◆ **WHAT TO DO**:
The entire listing below is to be reproduced exactly.

»»

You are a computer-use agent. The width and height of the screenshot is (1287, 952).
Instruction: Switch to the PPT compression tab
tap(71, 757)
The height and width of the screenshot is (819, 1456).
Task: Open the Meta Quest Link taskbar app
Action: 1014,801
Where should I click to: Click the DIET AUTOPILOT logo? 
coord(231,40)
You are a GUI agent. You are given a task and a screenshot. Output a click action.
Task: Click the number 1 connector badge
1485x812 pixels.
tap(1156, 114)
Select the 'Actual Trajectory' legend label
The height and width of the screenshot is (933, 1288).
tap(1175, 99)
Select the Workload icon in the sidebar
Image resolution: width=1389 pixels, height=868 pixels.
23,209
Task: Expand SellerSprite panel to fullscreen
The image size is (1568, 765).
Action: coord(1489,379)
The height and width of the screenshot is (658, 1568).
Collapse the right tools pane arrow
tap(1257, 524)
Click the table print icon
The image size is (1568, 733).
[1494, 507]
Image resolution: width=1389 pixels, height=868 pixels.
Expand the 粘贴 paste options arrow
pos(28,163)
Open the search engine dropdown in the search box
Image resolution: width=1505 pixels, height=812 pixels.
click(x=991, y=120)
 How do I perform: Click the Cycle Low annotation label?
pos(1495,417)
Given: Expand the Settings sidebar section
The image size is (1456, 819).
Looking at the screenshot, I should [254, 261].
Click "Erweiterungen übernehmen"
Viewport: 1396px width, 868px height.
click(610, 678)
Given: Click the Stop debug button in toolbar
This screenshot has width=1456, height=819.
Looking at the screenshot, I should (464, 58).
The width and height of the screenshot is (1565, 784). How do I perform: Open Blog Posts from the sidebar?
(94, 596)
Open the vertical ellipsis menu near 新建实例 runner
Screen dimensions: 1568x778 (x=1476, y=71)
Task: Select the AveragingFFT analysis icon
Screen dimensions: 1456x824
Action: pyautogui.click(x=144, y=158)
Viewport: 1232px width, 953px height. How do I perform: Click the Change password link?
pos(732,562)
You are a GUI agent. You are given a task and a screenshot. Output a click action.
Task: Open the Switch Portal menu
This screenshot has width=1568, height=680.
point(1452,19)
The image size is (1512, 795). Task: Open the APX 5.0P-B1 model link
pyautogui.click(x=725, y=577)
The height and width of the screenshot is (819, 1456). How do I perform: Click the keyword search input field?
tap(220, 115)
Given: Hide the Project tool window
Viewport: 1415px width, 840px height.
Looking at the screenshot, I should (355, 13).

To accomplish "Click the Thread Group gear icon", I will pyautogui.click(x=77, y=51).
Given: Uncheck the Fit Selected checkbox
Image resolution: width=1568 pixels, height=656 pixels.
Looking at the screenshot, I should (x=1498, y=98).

««

◆ **RESPONSE FOR THIS EXERCISE**:
You are a computer-use agent. The width and height of the screenshot is (1287, 952).
Instruction: Switch to the PPT compression tab
tap(71, 757)
The height and width of the screenshot is (819, 1456).
Task: Open the Meta Quest Link taskbar app
Action: 1014,801
Where should I click to: Click the DIET AUTOPILOT logo? 
coord(231,40)
You are a GUI agent. You are given a task and a screenshot. Output a click action.
Task: Click the number 1 connector badge
1485x812 pixels.
tap(1156, 114)
Select the 'Actual Trajectory' legend label
The height and width of the screenshot is (933, 1288).
tap(1175, 99)
Select the Workload icon in the sidebar
Image resolution: width=1389 pixels, height=868 pixels.
23,209
Task: Expand SellerSprite panel to fullscreen
The image size is (1568, 765).
Action: coord(1489,379)
The height and width of the screenshot is (658, 1568).
Collapse the right tools pane arrow
tap(1257, 524)
Click the table print icon
The image size is (1568, 733).
[1494, 507]
Image resolution: width=1389 pixels, height=868 pixels.
Expand the 粘贴 paste options arrow
pos(28,163)
Open the search engine dropdown in the search box
Image resolution: width=1505 pixels, height=812 pixels.
click(x=991, y=120)
 How do I perform: Click the Cycle Low annotation label?
pos(1495,417)
Given: Expand the Settings sidebar section
The image size is (1456, 819).
Looking at the screenshot, I should [254, 261].
Click "Erweiterungen übernehmen"
Viewport: 1396px width, 868px height.
click(610, 678)
Given: Click the Stop debug button in toolbar
This screenshot has width=1456, height=819.
Looking at the screenshot, I should (464, 58).
The width and height of the screenshot is (1565, 784). How do I perform: Open Blog Posts from the sidebar?
(94, 596)
Open the vertical ellipsis menu near 新建实例 runner
Screen dimensions: 1568x778 (x=1476, y=71)
Task: Select the AveragingFFT analysis icon
Screen dimensions: 1456x824
Action: pyautogui.click(x=144, y=158)
Viewport: 1232px width, 953px height. How do I perform: Click the Change password link?
pos(732,562)
You are a GUI agent. You are given a task and a screenshot. Output a click action.
Task: Open the Switch Portal menu
This screenshot has width=1568, height=680.
point(1452,19)
The image size is (1512, 795). Task: Open the APX 5.0P-B1 model link
pyautogui.click(x=725, y=577)
The height and width of the screenshot is (819, 1456). How do I perform: Click the keyword search input field?
tap(220, 115)
Given: Hide the Project tool window
Viewport: 1415px width, 840px height.
Looking at the screenshot, I should (355, 13).

To accomplish "Click the Thread Group gear icon", I will pyautogui.click(x=77, y=51).
Given: Uncheck the Fit Selected checkbox
Image resolution: width=1568 pixels, height=656 pixels.
Looking at the screenshot, I should (x=1498, y=98).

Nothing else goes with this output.